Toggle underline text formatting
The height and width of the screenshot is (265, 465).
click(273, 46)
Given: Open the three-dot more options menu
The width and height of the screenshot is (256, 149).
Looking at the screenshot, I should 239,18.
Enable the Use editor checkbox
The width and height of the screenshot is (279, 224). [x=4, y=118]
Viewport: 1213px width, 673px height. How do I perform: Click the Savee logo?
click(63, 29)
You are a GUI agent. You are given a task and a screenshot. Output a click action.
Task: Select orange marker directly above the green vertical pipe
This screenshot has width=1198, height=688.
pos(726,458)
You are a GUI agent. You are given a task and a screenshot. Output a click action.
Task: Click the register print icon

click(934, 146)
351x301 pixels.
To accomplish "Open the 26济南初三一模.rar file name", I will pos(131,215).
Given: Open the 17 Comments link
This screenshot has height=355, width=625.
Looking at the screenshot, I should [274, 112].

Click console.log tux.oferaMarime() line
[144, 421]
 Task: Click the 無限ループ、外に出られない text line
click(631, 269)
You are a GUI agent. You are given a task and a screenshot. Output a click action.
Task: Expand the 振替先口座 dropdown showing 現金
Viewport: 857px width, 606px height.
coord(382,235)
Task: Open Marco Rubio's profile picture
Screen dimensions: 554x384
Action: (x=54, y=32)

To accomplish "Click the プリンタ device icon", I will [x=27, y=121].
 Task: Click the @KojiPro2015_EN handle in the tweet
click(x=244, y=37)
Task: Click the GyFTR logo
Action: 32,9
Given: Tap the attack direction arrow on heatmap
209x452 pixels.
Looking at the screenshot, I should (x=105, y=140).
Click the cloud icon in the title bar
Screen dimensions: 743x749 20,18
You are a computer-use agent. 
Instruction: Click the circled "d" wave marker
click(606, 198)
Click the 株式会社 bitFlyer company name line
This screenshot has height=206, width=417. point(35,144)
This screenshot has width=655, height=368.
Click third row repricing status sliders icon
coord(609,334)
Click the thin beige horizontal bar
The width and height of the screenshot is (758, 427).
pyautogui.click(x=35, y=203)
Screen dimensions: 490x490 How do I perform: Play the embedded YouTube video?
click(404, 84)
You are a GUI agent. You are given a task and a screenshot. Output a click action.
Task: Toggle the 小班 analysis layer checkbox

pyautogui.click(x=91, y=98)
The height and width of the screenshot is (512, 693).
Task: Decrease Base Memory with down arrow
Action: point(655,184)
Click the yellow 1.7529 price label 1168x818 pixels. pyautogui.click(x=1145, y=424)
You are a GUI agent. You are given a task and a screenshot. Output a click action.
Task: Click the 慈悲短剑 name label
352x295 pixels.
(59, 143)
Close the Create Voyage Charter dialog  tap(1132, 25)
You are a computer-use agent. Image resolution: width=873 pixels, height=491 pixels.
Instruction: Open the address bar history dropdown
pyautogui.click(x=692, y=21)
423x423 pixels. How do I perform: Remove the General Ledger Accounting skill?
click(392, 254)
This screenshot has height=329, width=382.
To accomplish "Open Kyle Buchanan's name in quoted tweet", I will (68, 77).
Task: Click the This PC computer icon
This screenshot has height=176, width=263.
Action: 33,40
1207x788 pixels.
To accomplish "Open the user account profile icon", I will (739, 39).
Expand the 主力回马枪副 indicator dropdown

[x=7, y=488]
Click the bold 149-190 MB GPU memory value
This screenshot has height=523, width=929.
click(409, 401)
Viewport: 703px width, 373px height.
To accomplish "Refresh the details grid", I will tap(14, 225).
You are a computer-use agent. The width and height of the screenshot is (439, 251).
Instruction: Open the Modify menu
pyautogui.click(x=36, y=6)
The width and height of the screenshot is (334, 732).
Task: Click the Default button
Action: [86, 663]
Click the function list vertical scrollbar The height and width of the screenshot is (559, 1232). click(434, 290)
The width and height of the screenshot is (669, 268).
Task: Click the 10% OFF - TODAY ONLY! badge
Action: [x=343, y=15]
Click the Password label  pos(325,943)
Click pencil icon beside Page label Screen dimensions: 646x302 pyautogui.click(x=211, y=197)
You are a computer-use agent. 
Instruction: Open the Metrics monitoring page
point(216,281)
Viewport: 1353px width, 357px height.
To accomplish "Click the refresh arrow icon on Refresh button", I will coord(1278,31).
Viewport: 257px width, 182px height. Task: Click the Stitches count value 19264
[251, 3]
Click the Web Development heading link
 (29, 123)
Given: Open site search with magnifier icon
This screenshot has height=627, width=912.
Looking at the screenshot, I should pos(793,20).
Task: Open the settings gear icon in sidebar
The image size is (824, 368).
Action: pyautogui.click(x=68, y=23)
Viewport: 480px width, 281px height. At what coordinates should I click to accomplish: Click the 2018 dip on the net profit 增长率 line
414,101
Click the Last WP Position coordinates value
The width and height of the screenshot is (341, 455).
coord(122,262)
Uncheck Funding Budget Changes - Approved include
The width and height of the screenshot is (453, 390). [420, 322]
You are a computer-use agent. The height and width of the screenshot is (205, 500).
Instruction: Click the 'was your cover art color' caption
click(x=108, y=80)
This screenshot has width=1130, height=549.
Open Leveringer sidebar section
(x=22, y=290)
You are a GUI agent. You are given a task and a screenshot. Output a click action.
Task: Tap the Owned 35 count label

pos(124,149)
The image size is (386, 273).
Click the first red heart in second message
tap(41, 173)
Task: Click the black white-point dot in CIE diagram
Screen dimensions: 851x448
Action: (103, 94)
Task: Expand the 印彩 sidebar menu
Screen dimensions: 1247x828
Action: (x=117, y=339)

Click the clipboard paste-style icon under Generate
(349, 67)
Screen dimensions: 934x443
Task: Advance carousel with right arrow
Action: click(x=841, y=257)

**Task directions:** I need every line of the data that has the word "profile"; please list them.

**Solution:**
Task: Open Marco Rubio's profile picture
To accomplish "Open the user account profile icon", I will (739, 39).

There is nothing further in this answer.